What you have to do
In the entries below, identify every line with the string "agent" and copy it.

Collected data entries
::::::
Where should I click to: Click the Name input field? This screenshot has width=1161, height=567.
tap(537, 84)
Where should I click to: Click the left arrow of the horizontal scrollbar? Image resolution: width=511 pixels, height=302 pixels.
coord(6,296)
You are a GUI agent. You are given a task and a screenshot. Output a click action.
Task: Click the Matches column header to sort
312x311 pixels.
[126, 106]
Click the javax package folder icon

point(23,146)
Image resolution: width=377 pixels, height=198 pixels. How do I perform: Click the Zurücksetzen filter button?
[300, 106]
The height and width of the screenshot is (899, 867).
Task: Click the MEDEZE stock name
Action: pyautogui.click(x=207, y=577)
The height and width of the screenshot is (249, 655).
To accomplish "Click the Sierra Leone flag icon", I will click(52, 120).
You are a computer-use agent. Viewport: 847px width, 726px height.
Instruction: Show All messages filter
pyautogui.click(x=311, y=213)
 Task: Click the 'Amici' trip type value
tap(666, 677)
::::::
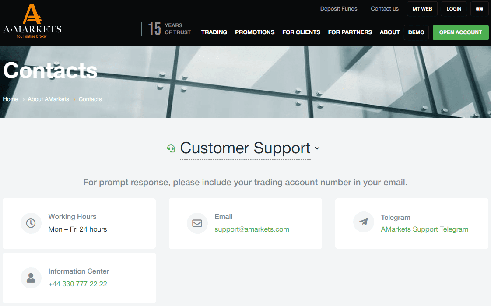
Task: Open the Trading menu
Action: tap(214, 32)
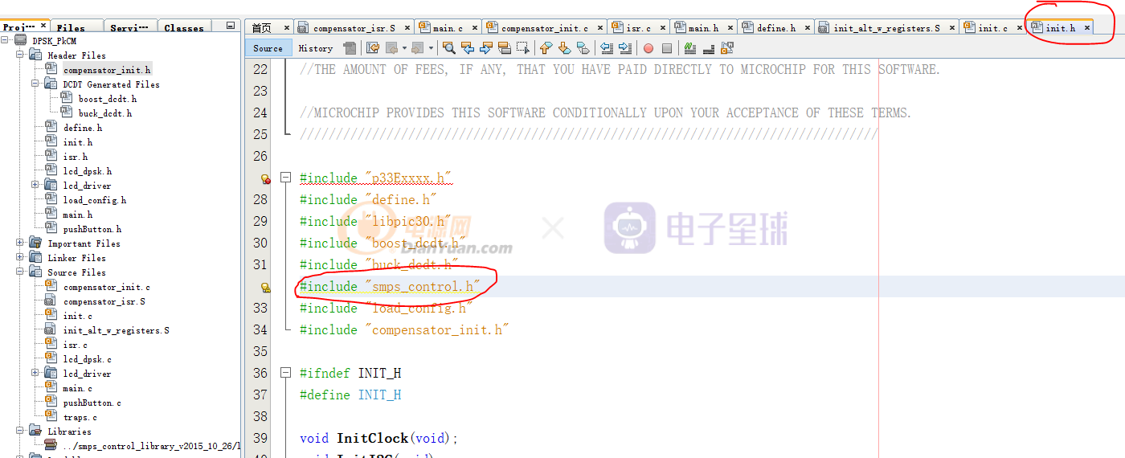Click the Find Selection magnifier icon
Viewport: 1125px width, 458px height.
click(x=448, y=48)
::::::
Expected answer
You are a GUI agent. You are given a task and a screenshot. Output a click action.
You are a computer-use agent. Viewport: 847px width, 726px height.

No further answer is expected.